┌─ MATERIAL SUPPLIED

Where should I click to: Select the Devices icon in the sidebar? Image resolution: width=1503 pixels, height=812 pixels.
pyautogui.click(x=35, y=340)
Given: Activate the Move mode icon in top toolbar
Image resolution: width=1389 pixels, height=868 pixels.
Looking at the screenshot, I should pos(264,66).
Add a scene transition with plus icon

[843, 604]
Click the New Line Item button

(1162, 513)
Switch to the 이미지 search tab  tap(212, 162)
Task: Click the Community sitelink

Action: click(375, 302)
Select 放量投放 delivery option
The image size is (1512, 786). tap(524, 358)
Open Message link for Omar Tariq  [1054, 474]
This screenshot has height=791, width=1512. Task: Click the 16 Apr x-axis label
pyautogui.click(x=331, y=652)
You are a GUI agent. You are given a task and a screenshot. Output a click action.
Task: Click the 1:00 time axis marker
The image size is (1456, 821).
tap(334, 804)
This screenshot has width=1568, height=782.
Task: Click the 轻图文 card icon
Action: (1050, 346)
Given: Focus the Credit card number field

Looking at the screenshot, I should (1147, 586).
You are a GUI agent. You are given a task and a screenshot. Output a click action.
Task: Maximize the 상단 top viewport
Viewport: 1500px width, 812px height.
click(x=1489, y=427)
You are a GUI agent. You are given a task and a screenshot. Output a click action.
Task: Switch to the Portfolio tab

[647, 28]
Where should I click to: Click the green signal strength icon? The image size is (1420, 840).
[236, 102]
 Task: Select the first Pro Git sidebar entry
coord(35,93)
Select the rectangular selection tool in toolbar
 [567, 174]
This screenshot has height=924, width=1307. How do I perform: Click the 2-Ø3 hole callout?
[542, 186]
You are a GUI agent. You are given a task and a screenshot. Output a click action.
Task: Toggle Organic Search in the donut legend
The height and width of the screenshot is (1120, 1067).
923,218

└─

> TASK: Restate every record exactly, leaving nothing out.

> REPLY:
Where should I click to: Select the Devices icon in the sidebar? Image resolution: width=1503 pixels, height=812 pixels.
pyautogui.click(x=35, y=340)
Given: Activate the Move mode icon in top toolbar
Image resolution: width=1389 pixels, height=868 pixels.
Looking at the screenshot, I should pos(264,66).
Add a scene transition with plus icon

[843, 604]
Click the New Line Item button

(1162, 513)
Switch to the 이미지 search tab  tap(212, 162)
Task: Click the Community sitelink

Action: click(375, 302)
Select 放量投放 delivery option
The image size is (1512, 786). tap(524, 358)
Open Message link for Omar Tariq  [1054, 474]
This screenshot has height=791, width=1512. Task: Click the 16 Apr x-axis label
pyautogui.click(x=331, y=652)
You are a GUI agent. You are given a task and a screenshot. Output a click action.
Task: Click the 1:00 time axis marker
The image size is (1456, 821).
tap(334, 804)
This screenshot has width=1568, height=782.
Task: Click the 轻图文 card icon
Action: (1050, 346)
Given: Focus the Credit card number field

Looking at the screenshot, I should (1147, 586).
You are a GUI agent. You are given a task and a screenshot. Output a click action.
Task: Maximize the 상단 top viewport
Viewport: 1500px width, 812px height.
click(x=1489, y=427)
You are a GUI agent. You are given a task and a screenshot. Output a click action.
Task: Switch to the Portfolio tab

[647, 28]
Where should I click to: Click the green signal strength icon? The image size is (1420, 840).
[236, 102]
 Task: Select the first Pro Git sidebar entry
coord(35,93)
Select the rectangular selection tool in toolbar
 [567, 174]
This screenshot has height=924, width=1307. How do I perform: Click the 2-Ø3 hole callout?
[542, 186]
You are a GUI agent. You are given a task and a screenshot. Output a click action.
Task: Toggle Organic Search in the donut legend
The height and width of the screenshot is (1120, 1067).
923,218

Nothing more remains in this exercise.